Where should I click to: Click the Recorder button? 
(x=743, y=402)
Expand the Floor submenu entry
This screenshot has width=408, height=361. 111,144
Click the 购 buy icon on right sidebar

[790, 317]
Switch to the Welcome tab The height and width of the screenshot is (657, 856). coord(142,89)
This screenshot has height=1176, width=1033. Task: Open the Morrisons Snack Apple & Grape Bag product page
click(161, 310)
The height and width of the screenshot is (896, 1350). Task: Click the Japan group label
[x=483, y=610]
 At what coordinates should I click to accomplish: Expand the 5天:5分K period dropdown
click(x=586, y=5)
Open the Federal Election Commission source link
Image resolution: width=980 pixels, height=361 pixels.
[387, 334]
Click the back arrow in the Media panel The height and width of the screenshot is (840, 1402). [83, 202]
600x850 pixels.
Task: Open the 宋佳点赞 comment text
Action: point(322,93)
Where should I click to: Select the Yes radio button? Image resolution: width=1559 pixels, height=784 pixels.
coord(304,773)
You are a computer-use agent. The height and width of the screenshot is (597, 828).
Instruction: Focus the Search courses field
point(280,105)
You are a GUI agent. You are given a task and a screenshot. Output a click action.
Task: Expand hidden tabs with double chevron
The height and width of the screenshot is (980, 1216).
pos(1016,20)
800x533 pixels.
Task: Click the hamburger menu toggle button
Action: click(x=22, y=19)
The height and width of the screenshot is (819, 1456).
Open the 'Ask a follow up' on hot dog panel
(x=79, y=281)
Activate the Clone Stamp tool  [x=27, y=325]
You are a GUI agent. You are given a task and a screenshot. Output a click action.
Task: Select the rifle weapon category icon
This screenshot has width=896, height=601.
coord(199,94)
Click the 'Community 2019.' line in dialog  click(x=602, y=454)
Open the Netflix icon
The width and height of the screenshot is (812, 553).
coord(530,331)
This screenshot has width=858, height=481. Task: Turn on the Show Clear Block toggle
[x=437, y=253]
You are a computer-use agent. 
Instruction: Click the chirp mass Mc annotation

# # # #

Task instructions: In the material above, locate the line containing "Instruction: Focus the Search courses field" and the line containing "Task: Expand hidden tabs with double chevron". Transcribe exactly those two lines and every line between them, and nothing more.

Finished exercise:
Instruction: Focus the Search courses field
point(280,105)
You are a GUI agent. You are given a task and a screenshot. Output a click action.
Task: Expand hidden tabs with double chevron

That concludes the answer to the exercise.